The incidence (lifetime prevalence) of depression and post-stroke depression (PSD) in Japan is reported to be 6.6% (Kessler & Bromet, 2013) and 29% (Ayerbe, Ayis, Wolfe, & Rudd, 2013), respectively—a markedly higher rate than that for general major depression. Although no particular diagnostic standards exist for PSD, an investigation by Lipsey, Spencer, Rabins, & Robinson (1986) found no clear differences compared to depression. Moreover, the researchers found that the 10th revision of the International Statistical Classification of Diseases and Related Health Problems (World Health Organization, 1992) as well as the Diagnostic and Statistical Manual of Mental Disorders-5 (DSM-5) (American Psychiatric Association, 2013) were used to diagnose depression. An investigation into the frequency of depression among patients undergoing orthopedic surgery corresponded to the physical function of stroke patients, finding that the incidence of depression was only 10% among patients undergoing orthopedic surgery but 45% among stroke patients (Folstein, Maiberger, & McHugh, 1977). This suggests that direct brain damage may be a factor in PSD. Still, patients exhibiting endogenous depression symptoms following cerebral vascular disorder are currently diagnosed with PSD (Osada, Muraoka, & Liu, 2007).

Although rehabilitation for stroke has been reported to provide gradual recovery up to 6 months after onset, PSD symptoms may be observed even 12 months after stroke in 22% of patients (Ostir, Berges, Ottenbacher, & Ottenbacher, 2011). Thus, PSD symptoms represent a missed effective rehabilitation period, resulting in delayed functional recovery and decreased activity in daily life (ADL) (Tateno & Robinson, 2002). Therapeutic exercise has been indicated as effective in preventing or easing depressive symptoms starting from the subacute phase to the chronic phase during recovery from depression (Duncan, Lai, & Keighley, 2000). Since the functional status of the patient rapidly improves immediately after onset, it is best to focus on treatment of PSD (Ahn, Lee, Jeong, Kim, & Park, 2015). However, epidemiological research in Japan has indicated that when a depressive state is present, only 41.7% of patients seek medical care. This suggests that more than half of patients are left untreated (Kawakami, 2016). The period during which cerebral vascular disorder rehabilitation is effective remains controversial, and during the period depressive symptoms appear overlap. We therefore maintain that if status at onset can be determined, treatment should be implemented within the effective rehabilitation window, thereby avoiding any reductions in ADL. This study aims to clarify post-stroke state while focusing on depression and response to PSD, which affect the implementation of rehabilitation in patients who suffer from cerebral vascular disease.

2. Material and Methods

2.1. Design

This study involved qualitative analysis of free response questionnaire data.

2.2. Participants

The study includes patients with a history of cerebral vascular disorder. Those with clear signs of dementia, suspected higher brain dysfunction, or those who required a long time to understand the research project were excluded from the study. Sample size was determined by observing saturation while categorizing results.

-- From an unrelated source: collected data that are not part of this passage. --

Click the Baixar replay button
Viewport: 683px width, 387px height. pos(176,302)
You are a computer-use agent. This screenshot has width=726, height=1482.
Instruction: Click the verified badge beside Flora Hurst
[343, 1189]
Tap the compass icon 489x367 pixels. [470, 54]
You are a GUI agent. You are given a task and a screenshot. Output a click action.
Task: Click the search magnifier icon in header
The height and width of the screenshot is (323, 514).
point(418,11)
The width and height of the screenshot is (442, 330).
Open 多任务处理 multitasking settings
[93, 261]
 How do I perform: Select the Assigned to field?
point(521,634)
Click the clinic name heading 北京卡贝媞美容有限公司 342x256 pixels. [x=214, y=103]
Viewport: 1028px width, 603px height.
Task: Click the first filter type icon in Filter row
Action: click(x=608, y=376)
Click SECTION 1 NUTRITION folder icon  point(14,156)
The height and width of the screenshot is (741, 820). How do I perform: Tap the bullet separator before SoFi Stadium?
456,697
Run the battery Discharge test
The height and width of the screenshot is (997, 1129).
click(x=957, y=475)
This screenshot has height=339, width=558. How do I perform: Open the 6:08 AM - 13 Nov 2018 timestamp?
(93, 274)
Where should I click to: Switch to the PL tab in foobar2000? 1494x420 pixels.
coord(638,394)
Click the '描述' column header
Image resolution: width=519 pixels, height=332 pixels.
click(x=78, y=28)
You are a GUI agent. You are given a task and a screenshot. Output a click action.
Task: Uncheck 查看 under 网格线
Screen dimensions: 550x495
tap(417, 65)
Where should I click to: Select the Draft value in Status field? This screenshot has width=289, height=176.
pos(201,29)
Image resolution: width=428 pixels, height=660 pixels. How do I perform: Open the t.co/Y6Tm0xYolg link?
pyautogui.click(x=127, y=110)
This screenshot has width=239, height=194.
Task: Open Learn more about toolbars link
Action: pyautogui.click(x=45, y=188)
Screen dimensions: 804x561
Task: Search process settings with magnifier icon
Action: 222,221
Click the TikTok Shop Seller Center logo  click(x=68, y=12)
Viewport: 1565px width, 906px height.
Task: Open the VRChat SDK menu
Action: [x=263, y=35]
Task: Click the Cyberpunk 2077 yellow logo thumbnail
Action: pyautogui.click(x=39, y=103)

Patients living in local communities were considered ideal candidates and patients involved in support workshops on therapeutic techniques were also included. Therapeutic procedure workshop and support workshop representatives were provided with pamphlets clearly explaining the purpose of the study. After providing oral and written explanations, consent was obtained to distribute questionnaires during the workshops. The pamphlets also indicated that consent could be withdrawn at any time before the end of the study.

2.3. Data Collection Procedures

The questionnaire authors reviewed all questions intended for free response before inclusion in the questionnaire. Space was provided in the questionnaire for free responses regarding depressive symptoms at the time of stroke, and a question was included regarding depressive symptoms. The question asks: “Please describe your feelings around the time when you became ill.” An explanation of the present study, a form requesting study participation, and an envelope for returning the questionnaire were also distributed. Questionnaires were handed off to patients between May 15 and July 15, allowing them 2 weeks to reply. The deadline for return was July 31, 2019.

Patients were asked to fill in the answers themselves. However, if they found it difficult to write, they were allowed to use a text generator or similar software to print their answers on paper.

2.4. Data Analysis

Berelson (1952) content analysis was performed as follows:

1) Based on the recovered questionnaires, any answers that had not been filled in or had been marked “difficult to respond” were considered non-responses and excluded from data analysis.

2) For each piece of data, we converted responses to each question into contextual units and then broke them down into record units to calculate their frequency of appearance.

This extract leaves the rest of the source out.